#### WHAT IS REQUIRED:
Can you reproduce each of the following records word for word?

#### RECORDS PROVIDED:
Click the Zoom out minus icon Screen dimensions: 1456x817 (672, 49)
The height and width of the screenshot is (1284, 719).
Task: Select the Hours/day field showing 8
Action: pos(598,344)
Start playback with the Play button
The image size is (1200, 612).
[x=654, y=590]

#### EXERCISE RESULT:
Click the Zoom out minus icon Screen dimensions: 1456x817 (672, 49)
The height and width of the screenshot is (1284, 719).
Task: Select the Hours/day field showing 8
Action: pos(598,344)
Start playback with the Play button
The image size is (1200, 612).
[x=654, y=590]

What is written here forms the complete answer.